Perl vs. Joe Job


October 26th, 2008

One of my domains has recently been suffering a spate of backscatter from an email Joe-job. Basically, spammers are sending out emails with forged From: fields, that appear to be sent from, say abcdef@ry.ca, to random recipients. There is no practical way to prevent or stop these attacks, since those emails never even come near my server before the recipients see them.

A significant percentage of the forged emails are either caught by the recipient’s spam filter, or are simply sent to addresses that don’t exist.
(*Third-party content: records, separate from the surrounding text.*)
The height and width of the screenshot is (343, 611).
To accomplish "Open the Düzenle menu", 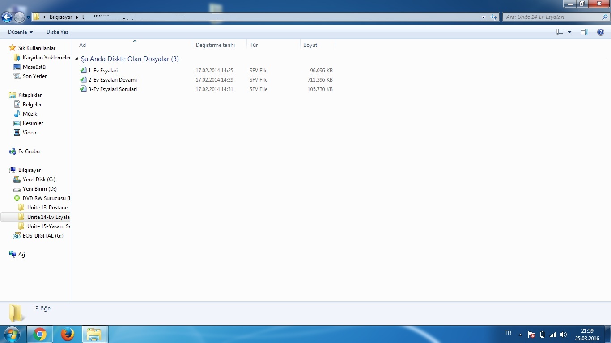I will (x=20, y=32).
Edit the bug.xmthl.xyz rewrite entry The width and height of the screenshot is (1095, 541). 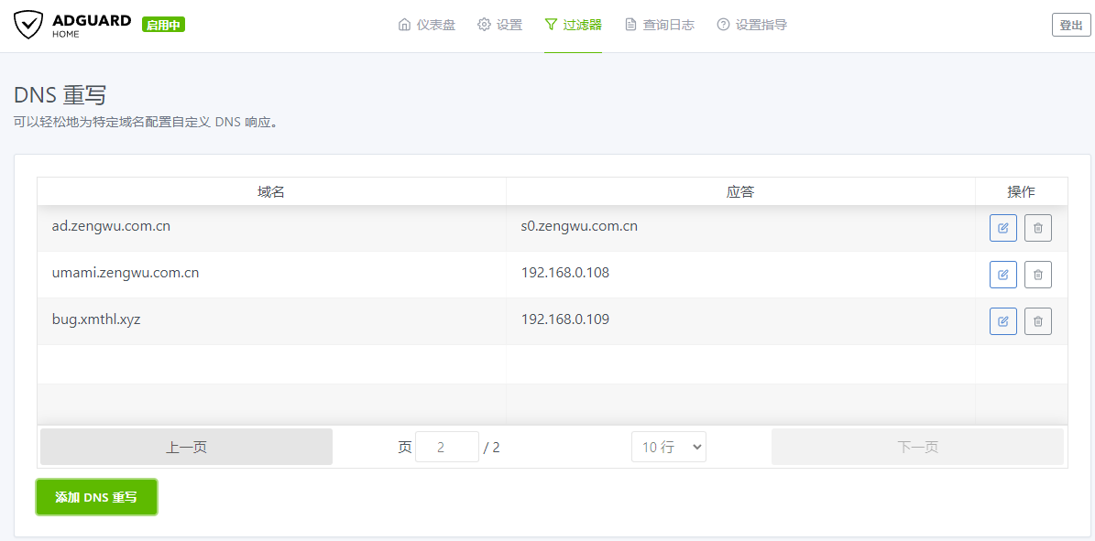coord(1002,321)
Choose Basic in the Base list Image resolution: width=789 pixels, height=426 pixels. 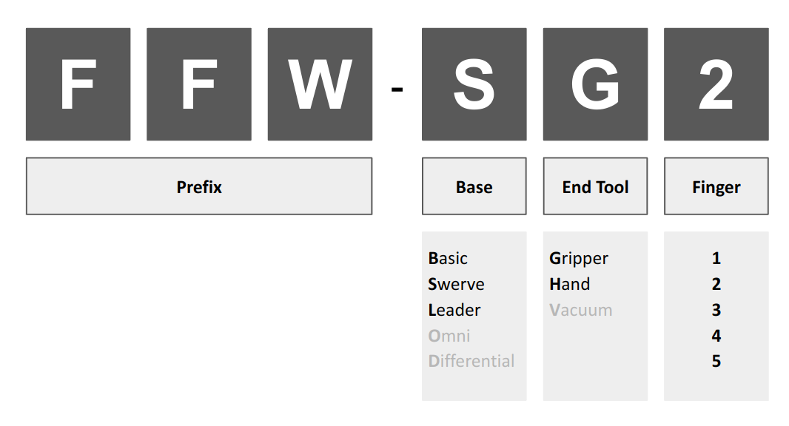448,258
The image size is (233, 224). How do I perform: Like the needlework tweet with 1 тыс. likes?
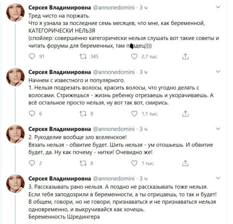pyautogui.click(x=135, y=163)
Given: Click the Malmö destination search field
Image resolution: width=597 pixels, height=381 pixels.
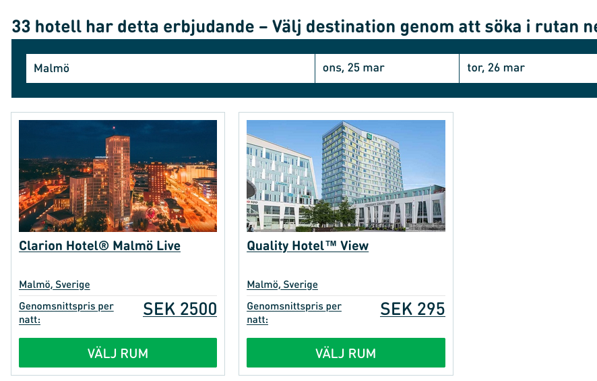Looking at the screenshot, I should [x=170, y=68].
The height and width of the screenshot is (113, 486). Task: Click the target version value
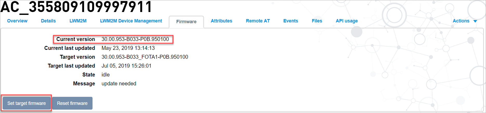click(145, 57)
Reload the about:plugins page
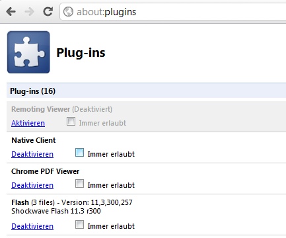Image resolution: width=286 pixels, height=238 pixels. tap(48, 11)
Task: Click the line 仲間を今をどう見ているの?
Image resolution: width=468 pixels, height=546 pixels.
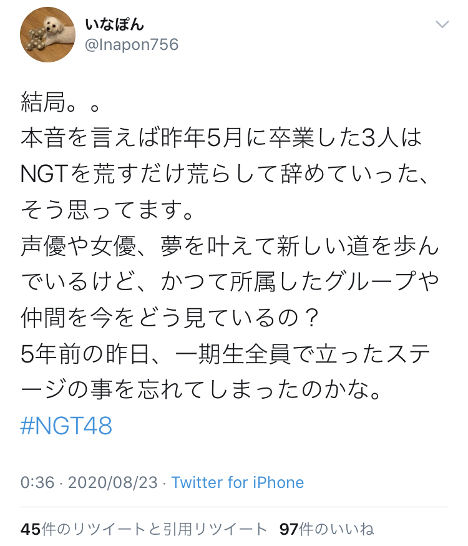Action: pyautogui.click(x=170, y=318)
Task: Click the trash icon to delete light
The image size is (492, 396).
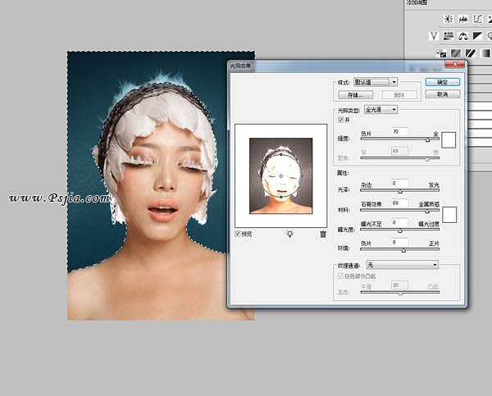Action: click(323, 234)
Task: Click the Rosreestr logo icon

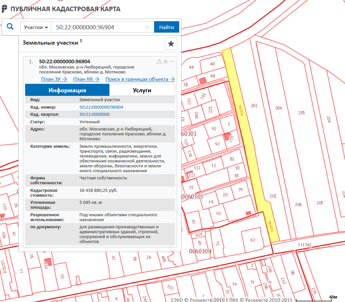Action: point(4,9)
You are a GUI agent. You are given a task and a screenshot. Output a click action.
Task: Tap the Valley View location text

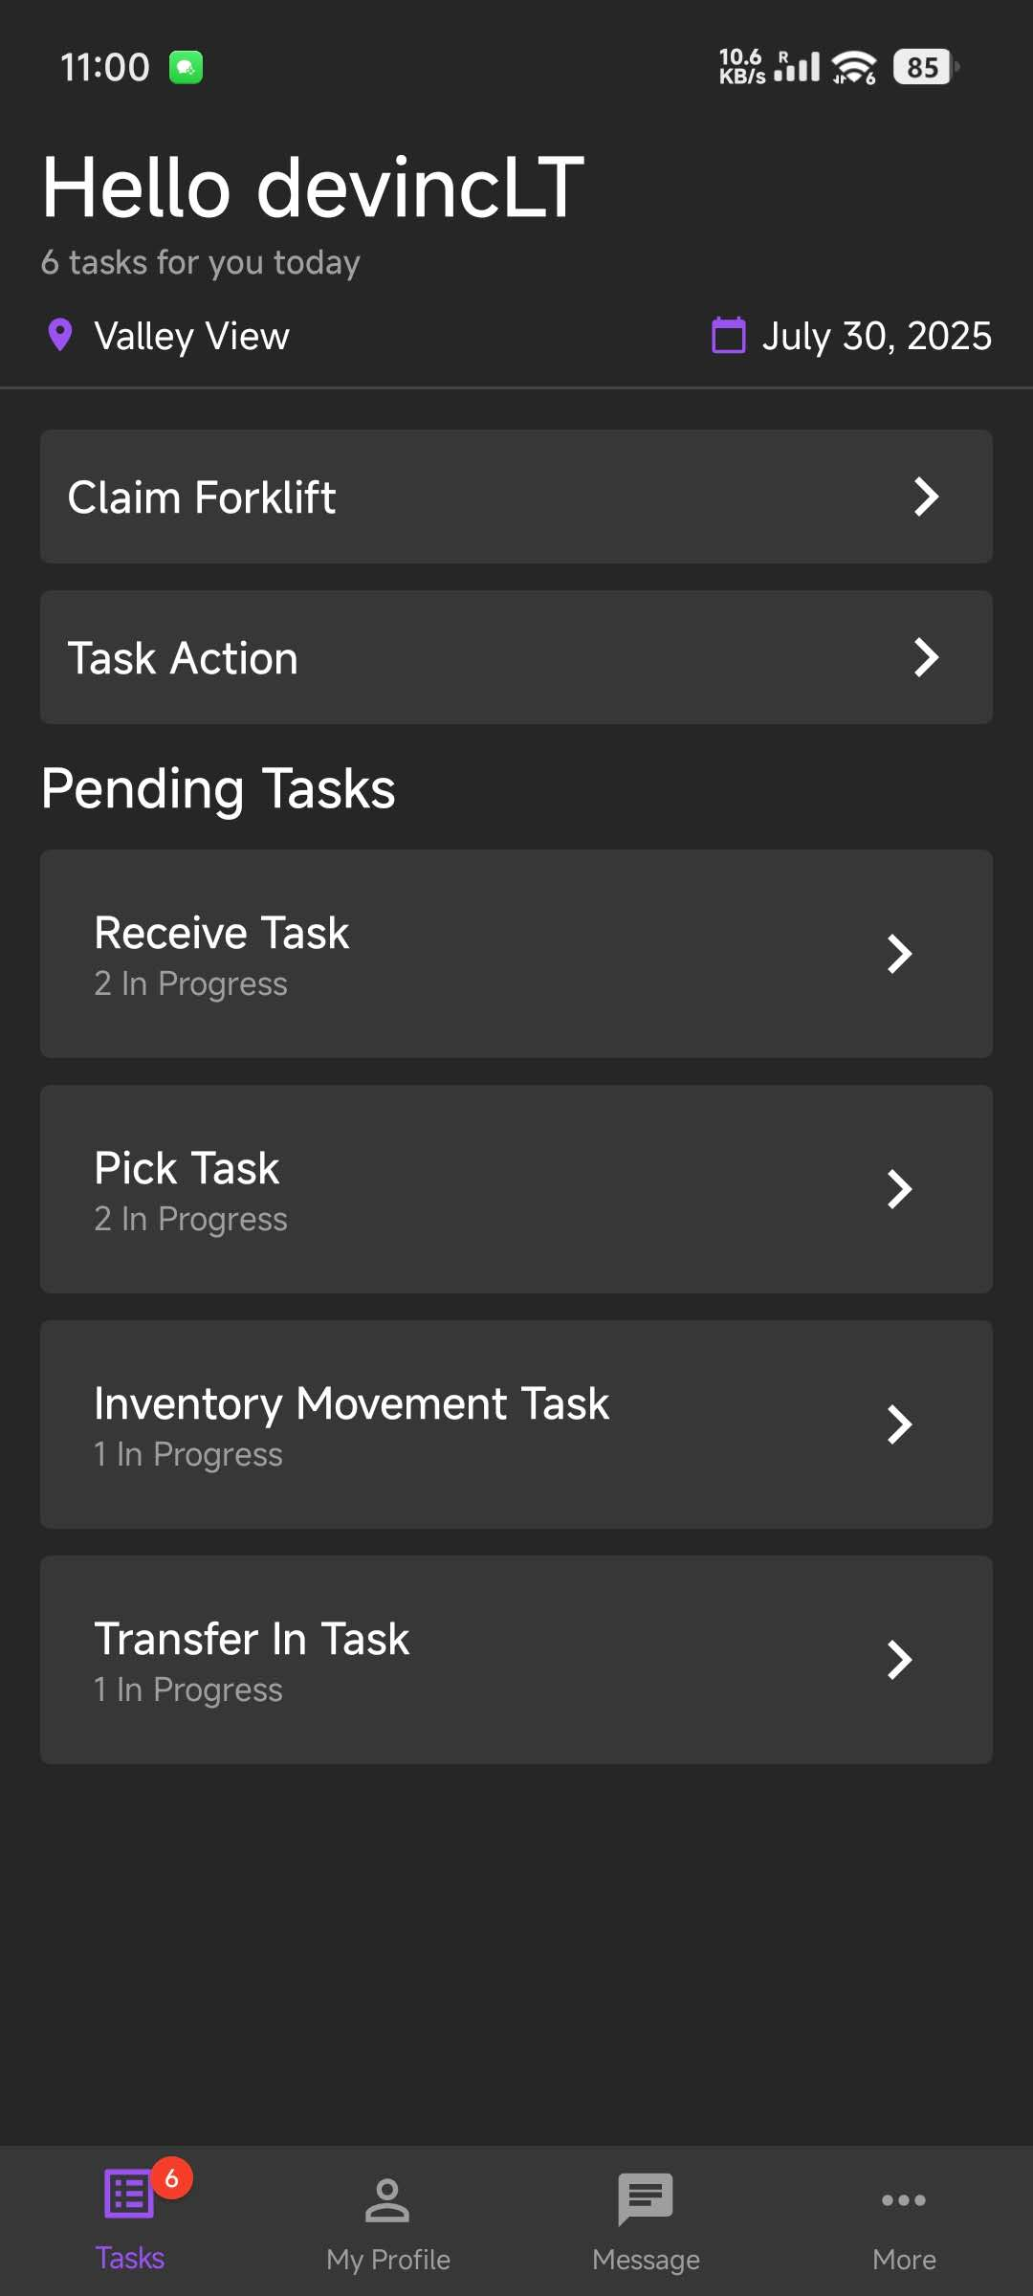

Those messages should die right then and there, but some servers will actually accept the message, and then bounce it back to the (apparent) sender, instead of rejecting it immediately at the SMTP level.

It turns out there are enough of these servers to subject my server to over a million bounces per week.

The server runs exim, which uses a maildir format for its local storage, meaning, one-file-per-email. When I returned from my holidays, the filesystem had nearly run out of inodes (Linux/UNIX filesystems have a limit on the total number of files (inodes) they may contain–in this case, about 4 million).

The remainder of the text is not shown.